New Oriental Education & Technology Group, the Chinese behemoth in private education, announced that it had established a joint venture with Chinese Internet giant Tencent on online education.
The company is named Weixue Mingri which means micro-learning for tomorrows. Pan Xin, vice president at New Oriental’s online business will be the JV’s CEO and Yu Minhong (aka. Michael Yu), co-founder and chairman of New Oriental, will be the chairman. The announcement by New Oriental said they would offer content and other educational resources to the JV and Tencent would help with product development and online marketing. The first product by the JV will be released at year end, according to the announcement.
Big Chinese Internet companies have entered China’s online education market in a big way. Tencent has built an online courses platform on top of its QQ IM system that its existing users can purchase and enjoy live courses without leaving the chatting service.

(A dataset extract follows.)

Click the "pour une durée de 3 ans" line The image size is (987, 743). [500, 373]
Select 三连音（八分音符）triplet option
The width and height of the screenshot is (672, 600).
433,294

Besides Tencent, Alibaba launched a Taobao-like marketplace for live courses and educational materials, NetEase launched a language-learning course platform to monetize the 400 million users gained for its free dictionary application, and YY came up with 100.com, which offers courses New Oriental’s offline courses have been making money from for free. New Oriental’s Mr. Yu openly commented that he didn’t think YY’s model would be successful.
New Oriental established online course site, Koolearn, way back in 2000. There had been 2000 courses on the site as of May 2014. But the performance of the site isn’t impressive that it only had had 9.2 million accumulate registered users and 177,000 courses purchased, as of the 2014 fiscal year that ended in May 2014.
The company has been actively seeking to ride the new wave of online education too. It has had its content on the platform of BesTV, one of the major digital content and solution providers in China. It has recently established another joint venture with testing solution provider ATA to develop online and mobile services for working professionals.
New Oriental saw 10% decline in enrollment in its offline schools and 7% decrease in revenue in the past June, the management disclosed on the latest earnings conference call last week. It’s possibly due to the policy change that English wouldn’t be included in China’s national college entrance exams. Two major summer vacation programs for English-learning saw 20-30% decline in enrollment, which never happened, according to the management.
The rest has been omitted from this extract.